Sorry Kansans. Another false alarm where your home state was in the headline but only as a Wizard of Oz reference. For bond markets, it’s an apt allusion.
2014 was home sweet home for analysts trying to understand and predict the course of 2017. I even highlighted this a few months ago in this piece. My conclusion at the time was that the similarities to 2014 were all well and good, but that they were just a visual representation of the laws of market physics following a colossal sell-off and that it would take some fundamental motivation for the rally to continue.
As it happens, we don’t have anything remotely similar to 2014’s fundamental motivation–the inception of ECB’s full-fledged bond-buying efforts. In fact, there has arguably been the opposite sort of motivation given that the tax bill drafts have actually come together before the holidays.

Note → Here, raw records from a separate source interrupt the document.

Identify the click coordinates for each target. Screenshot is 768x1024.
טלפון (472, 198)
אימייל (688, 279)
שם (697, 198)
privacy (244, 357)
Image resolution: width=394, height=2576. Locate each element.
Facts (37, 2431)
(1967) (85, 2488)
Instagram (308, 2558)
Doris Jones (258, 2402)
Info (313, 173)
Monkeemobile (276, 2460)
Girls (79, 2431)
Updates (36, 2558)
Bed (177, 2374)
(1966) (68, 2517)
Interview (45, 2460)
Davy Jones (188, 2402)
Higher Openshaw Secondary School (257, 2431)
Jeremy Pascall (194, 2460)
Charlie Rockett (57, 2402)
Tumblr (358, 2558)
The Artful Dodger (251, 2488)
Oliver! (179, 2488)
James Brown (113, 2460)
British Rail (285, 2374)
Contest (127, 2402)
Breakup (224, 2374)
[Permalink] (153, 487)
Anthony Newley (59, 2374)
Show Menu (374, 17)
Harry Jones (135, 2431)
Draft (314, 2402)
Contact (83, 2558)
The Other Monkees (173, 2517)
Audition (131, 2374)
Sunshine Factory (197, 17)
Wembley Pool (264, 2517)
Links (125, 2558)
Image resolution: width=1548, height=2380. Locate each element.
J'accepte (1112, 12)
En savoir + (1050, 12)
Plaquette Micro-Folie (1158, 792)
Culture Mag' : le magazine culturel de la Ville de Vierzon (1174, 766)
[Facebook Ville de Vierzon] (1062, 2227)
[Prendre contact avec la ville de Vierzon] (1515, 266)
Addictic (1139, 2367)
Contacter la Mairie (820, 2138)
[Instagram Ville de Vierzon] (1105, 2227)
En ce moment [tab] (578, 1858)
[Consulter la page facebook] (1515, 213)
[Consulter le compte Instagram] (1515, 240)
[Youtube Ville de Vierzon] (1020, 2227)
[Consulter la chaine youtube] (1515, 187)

While the possibility of a fiscal fumble is exciting for would-be bond buyers, the risk of legislative success has bonds on the ropes for now. Long-story short, whereas 2014 played host to a clean break below the 200-day moving average (not just a clean break, but the sort of “testing” and “confirmation” that technicians can only dream of), 2017’s movement around the 200-day moving average in 10yr yields has been anything but clean.
The takeaway is that we’ll continue to cope with the possibility of additional weakness, even if we can talk logically about fundamental reasons that bonds should be doing better. A closer look at current technicals suggests the same sort of slightly weaker indecision. Several of these technicals leave the door open for a positive bounce, but have definitely been shifting ominously.
As for fundamental motivation this week, we have one of the bond market’s favorite indicators of the year with Consumer Prices on Wednesday morning. We should also expect ongoing headline potential on tax bill drafts from Congress. The more it looks like consensus is achievable before Thanksgiving, the more we should worry about the trajectory of rates over the holidays.